Ten-year-old Hunter Suto looked Ronnie Bachman straight in the eye when the paraplegic speaker rolled up to him in an electric wheelchair, talked to him for a minute, and gave him a blue plastic bracelet to wear.

"This guy looks like an all-right person," the fifth-grader said. "He's telling us, 'Stop bullying and say nicer things to people.' "

The student at St. Joseph Catholic School in Erie, Mich., was one of about 300 middle schoolers who on Friday listened to a motivational talk by Mr. Bachman, 54, a radio and television broadcaster. Mr. Bachman was born with a severe leg deformity and lost his legs to amputation at age 4. The middle school students from St. Joseph Catholic, St. Patrick Catholic School, Carleton, Mich., and St. Charles Borromeo Catholic School, Newport, Mich., were at a 75-minute assembly in St. Charles Borromeo's gym.

The boy told The Blade that he remembers both being bullied and acting like a bully. He then said that he would try to remember to think before he says anything to anyone.

"You guys are at the age when if you see somebody fall down the stairs, you crack up," Mr.

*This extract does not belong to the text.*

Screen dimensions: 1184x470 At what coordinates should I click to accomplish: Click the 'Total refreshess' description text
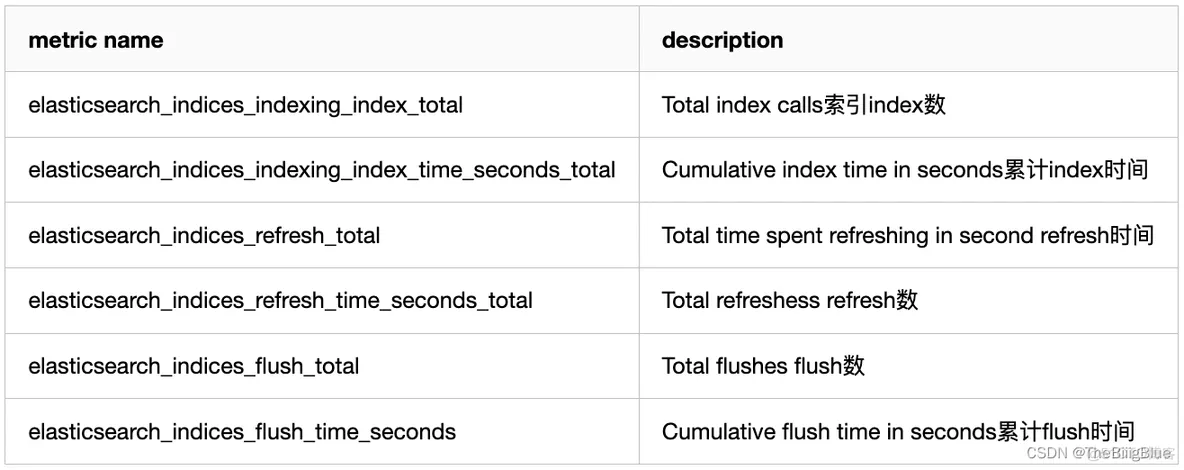(x=733, y=300)
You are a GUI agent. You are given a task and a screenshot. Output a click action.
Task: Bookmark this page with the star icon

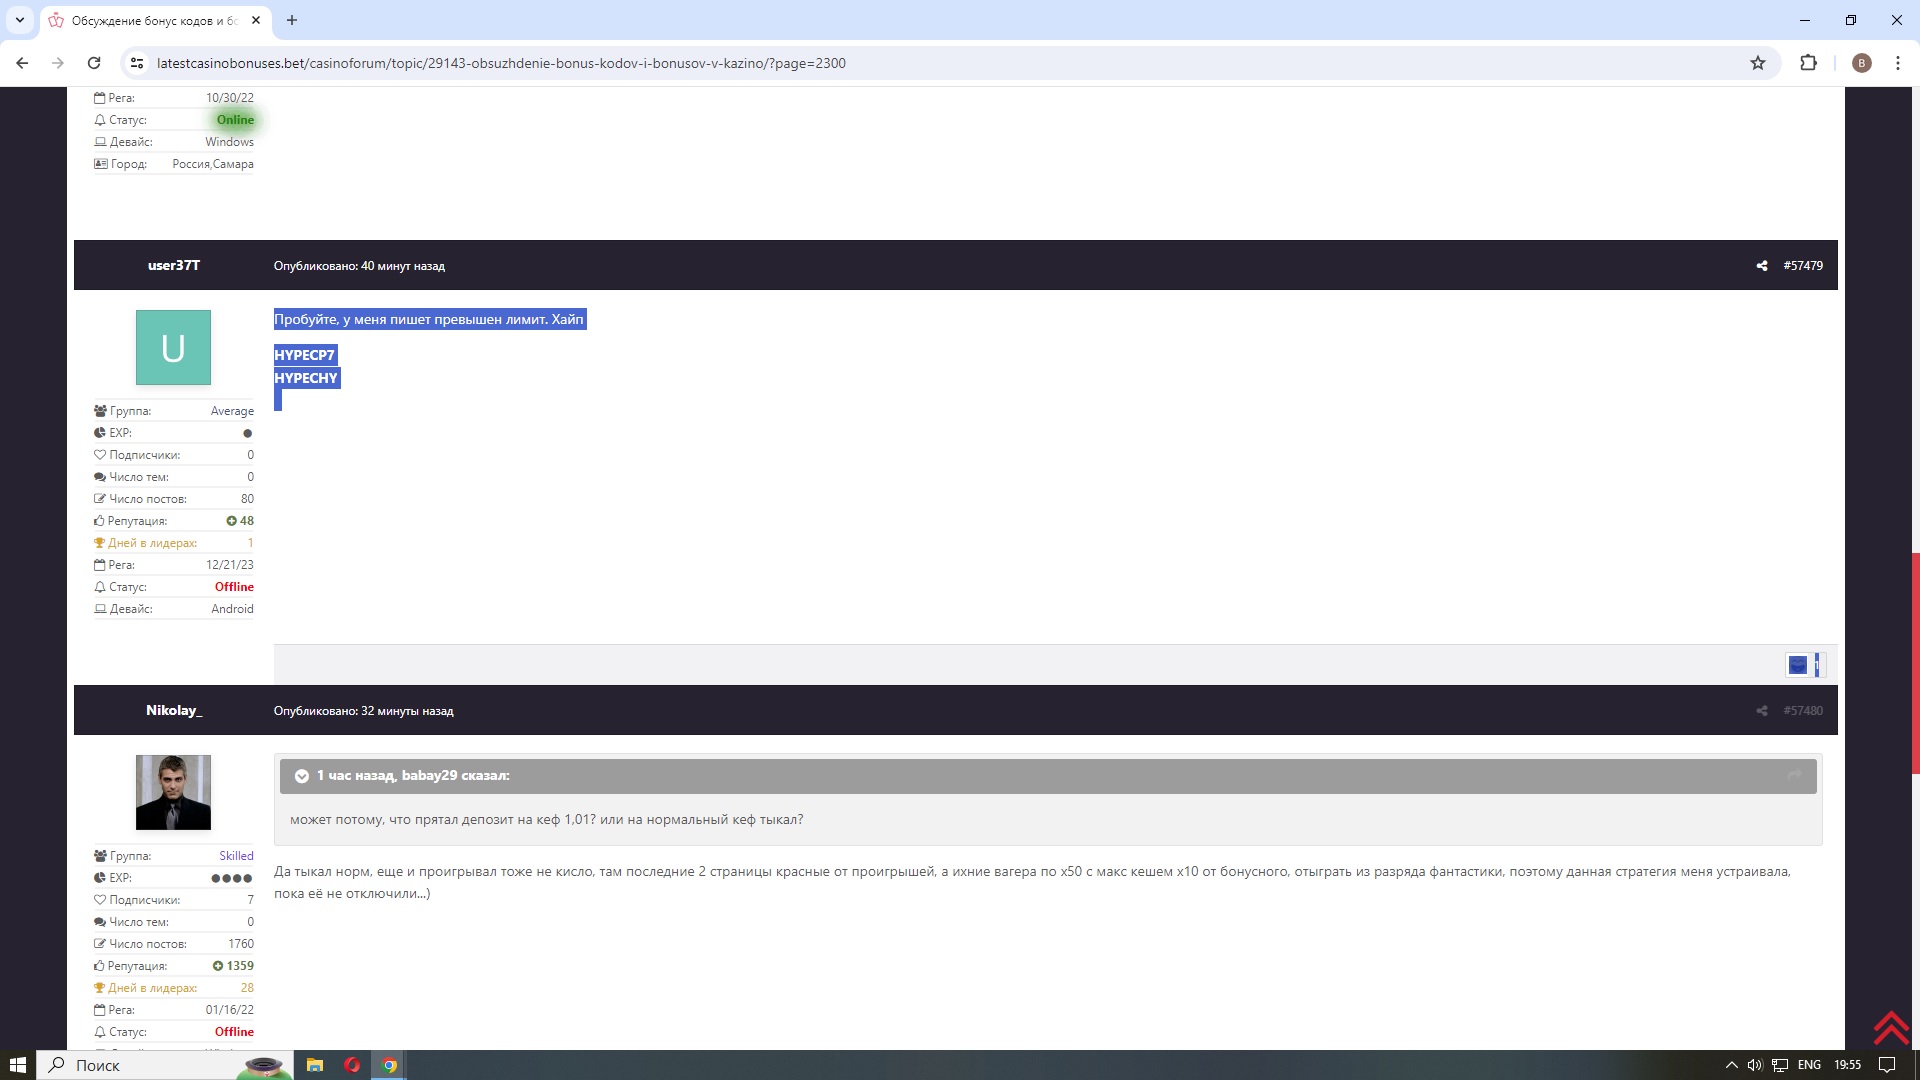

Bachman told his audience. "A couple of years from now, if you see someone slip up, you'll reach for that person, saying 'Oh, my goodness! You could've fallen and hurt yourself.' "

Mr. Bachman, a graduate of the Specs Howard School of Broadcast Arts in Southfield, Mich., worked at radio stations throughout southeast Michigan. After a documentary film about his life was released in 1998, he began speaking to children throughout the state about how he learned to live a normal life -- despite taunting and teasing by other children -- with his "message of tolerance, diversity, and anti-bullying."

"We are all a little wacky, we are all a little crazy in middle school," he said in an interview. "So it's a perfect time to let them understand the power of their words, that they can affect someone's life -- not by punching or hitting them -- but just by the way they talk to them."

The assembly is a part of Mr. Bachman's 2011-2012 Walk This Way Tour, with 200 shows slated throughout the United States and Canada, and an audience of more than 6 million people. The tour, which started in September, is sponsored by the Monroe Dodge Chrysler Ram Superstore, Dodge 20 Group, and Linamar Corp., at no charge to participating schools.

"Bullying has been an ongoing problem in all schools," Karen Johnson said. "We thought it would be a great, uplifting assembly to bring the kids together and [help them] understand that our faith is to uplift us and not to bring down others."

The same week Mr. Bachman was talking to students of St. Charles, the Monroe Public Schools board of education passed an anti-bullying and anti-harassment policy. The state also is discussing legislation concerning bullying.

Barry Martin, the Michigan Public Schools director of state and federal programs, said the policy defines harassment and bullying to mean any electronic, written, verbal, or physical act or conduct toward a student, employee, or volunteer based on any characteristic of the student, employee, or volunteer, which creates a hostile environment. The policy includes and defines electronic situations, harassment and bullying, and sexual harassment. It also defines activities that could lead up to a student's expulsion from school or an employee's termination.

"My focus this particular tour is middle school because so much is going on with cutting, suicide, and just cyber-bullying, you name it," Mr. Bachman said. "Clearly, when they see me, they understand very quickly, 'Ron understands feeling different, being picked on, the enormity, if you will, of living 54 years this way.' And I am just trying to get them through middle school, right?"

The founder of the Walk This Way Foundation, Mr. Bachman said he aims at empowering, enabling, and emboldening all who participate in the organization.

"The W.T.W.F. wishes to cultivate Courage, Ambition, Strength and Determination, and above all, Self Worth!!!" the foundation's Web site says.

"Ronnie believes that love, relationships, personal, professional and spiritual, all stem from how we [not the world] see ourself deep within! To walk this way is to embrace the path that life has given you. The W.T.W.F. wants you to breathe, to live, to love, to laugh, and experience life to its fullest capacity."